唇は震え、瞳は絶望を噛みしめているように揺れていた。
うなだれる様に俯く五条に、硝子は静かに口を開く。
「これで、いいんだよ」
「………」
「生命を繋ぐことはできない。人を、蘇らせることはできない」
小さく背中を丸め、震える五条の身体。
それを目に映しながら、硝子はただ淡々と正論を述べる。
「医学でも科学でも。死んだ人間を生き返らせることは、神への冒涜なんだよ」
「僕は‼僕は、限界を超えることができるんだ!!立ちふさがる壁の、その向こうを見ることができるんだ!!」
拳を握り思い切り床を殴りつける五条。
強く握りすぎたのか、掌からは赤い液体が滴っていた。
だけど誰もそれを気にすることなく。
重たい空気がこの部屋を覆っていた。
「この世に。
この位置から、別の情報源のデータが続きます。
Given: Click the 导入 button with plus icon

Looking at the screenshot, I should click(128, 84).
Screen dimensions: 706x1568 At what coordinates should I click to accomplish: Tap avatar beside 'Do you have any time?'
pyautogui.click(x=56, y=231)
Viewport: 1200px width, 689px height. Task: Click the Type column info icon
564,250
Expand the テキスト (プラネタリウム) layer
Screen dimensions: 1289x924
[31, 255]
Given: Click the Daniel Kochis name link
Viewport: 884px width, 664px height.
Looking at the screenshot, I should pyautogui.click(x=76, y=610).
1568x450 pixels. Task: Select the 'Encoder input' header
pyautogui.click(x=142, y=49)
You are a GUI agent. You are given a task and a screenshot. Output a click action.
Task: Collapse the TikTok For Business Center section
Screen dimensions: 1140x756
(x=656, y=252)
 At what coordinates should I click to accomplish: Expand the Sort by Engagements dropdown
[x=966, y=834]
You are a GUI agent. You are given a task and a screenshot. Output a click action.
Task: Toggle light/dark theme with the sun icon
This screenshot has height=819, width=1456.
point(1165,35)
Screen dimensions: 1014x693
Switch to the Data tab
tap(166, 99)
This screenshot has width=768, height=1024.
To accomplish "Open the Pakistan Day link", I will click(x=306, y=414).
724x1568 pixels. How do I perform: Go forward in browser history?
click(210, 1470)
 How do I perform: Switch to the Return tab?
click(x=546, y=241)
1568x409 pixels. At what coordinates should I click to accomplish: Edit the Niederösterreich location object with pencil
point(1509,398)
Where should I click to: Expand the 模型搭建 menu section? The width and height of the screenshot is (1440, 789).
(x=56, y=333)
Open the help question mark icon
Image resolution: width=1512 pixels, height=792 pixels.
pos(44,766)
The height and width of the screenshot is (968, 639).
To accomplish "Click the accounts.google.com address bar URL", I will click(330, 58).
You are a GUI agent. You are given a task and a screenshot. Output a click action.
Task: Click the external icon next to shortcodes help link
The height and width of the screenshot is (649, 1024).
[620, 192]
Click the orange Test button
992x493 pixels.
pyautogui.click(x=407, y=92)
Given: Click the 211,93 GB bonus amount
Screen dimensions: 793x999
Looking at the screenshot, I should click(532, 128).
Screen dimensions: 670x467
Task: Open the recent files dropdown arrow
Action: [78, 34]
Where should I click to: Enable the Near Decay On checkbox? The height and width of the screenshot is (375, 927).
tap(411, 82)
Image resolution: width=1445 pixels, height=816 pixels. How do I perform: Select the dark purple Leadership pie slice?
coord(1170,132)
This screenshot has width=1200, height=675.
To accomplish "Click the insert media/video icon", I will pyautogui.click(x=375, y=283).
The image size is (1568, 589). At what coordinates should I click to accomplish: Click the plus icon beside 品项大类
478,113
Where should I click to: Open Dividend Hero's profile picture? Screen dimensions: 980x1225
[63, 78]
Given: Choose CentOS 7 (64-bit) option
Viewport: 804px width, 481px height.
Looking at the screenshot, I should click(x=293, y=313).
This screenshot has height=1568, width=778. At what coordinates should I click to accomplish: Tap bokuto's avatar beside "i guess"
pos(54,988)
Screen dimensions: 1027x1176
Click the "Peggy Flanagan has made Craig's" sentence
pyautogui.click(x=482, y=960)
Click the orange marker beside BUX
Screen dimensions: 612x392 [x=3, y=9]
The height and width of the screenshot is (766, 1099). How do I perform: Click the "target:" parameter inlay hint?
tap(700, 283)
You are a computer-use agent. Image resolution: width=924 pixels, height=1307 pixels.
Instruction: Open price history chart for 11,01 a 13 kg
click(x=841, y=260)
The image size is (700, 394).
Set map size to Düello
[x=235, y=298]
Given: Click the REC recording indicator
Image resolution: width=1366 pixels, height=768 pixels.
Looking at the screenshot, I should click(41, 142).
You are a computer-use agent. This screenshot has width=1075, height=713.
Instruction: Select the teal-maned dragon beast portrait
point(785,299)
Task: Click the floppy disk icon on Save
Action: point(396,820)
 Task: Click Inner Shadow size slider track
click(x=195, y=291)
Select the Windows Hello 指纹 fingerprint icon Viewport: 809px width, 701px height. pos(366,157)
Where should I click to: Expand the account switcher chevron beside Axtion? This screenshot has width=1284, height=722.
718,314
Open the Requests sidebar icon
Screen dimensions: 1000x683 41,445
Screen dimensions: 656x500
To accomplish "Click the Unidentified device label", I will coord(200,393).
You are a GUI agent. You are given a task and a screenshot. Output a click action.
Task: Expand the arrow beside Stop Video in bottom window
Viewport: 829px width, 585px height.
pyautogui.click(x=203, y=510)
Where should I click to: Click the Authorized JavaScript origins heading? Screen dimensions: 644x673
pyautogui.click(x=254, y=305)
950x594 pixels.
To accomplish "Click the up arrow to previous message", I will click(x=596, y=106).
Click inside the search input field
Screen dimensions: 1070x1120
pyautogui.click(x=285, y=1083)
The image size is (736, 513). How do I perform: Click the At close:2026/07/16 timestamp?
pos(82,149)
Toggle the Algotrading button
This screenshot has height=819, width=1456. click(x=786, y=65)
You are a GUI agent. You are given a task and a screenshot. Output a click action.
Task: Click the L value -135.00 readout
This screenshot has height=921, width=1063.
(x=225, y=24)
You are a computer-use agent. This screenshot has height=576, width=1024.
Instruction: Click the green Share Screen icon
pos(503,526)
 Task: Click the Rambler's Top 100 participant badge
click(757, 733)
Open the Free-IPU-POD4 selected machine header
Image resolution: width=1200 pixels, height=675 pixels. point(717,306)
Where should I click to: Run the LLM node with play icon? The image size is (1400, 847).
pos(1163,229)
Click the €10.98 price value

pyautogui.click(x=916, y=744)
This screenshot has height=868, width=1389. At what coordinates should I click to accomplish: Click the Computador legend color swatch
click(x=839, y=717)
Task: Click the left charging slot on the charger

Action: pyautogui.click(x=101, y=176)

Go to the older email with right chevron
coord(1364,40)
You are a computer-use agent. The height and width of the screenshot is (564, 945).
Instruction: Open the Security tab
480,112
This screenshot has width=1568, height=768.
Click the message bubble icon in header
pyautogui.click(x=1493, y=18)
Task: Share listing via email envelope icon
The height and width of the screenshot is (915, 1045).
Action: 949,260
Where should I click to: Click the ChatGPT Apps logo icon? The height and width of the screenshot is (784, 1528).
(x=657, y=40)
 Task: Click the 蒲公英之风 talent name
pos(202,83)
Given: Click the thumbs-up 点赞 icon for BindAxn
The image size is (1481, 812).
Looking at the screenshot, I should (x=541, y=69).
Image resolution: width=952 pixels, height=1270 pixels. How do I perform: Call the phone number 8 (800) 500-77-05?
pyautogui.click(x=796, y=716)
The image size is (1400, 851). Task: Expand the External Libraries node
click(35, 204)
"限界を超える"なんて言葉は存在しないよ」
「……」
「七海は確かに一度だけ、この世を見た。彼はお前の力によって、最後に金縛りが解けた。やっと死ぬことができた」
「……科学は、科学に限界はっ、……ない」
限界はない。
なぜなら先ほど確かに動いたから。
瞳を開けて指先が動いて。
死んだはずの人間が再び、この世に……。
限界などでは、ない。
「その時お前は確かに鍵となり、限界という扉を開けた」
科学に限界はない。
そう、はっきりと断言したいのに。
うまく言葉が舌に乗らない。
喉の奥でつっかえて、音にならない。
「五条。扉の向こうには、一体何が見えた?」
未だに憔悴しきっている五条に、硝子は容赦なく問いかける。
自分の言葉で、自分の実験結果を述べろと。
そう言った。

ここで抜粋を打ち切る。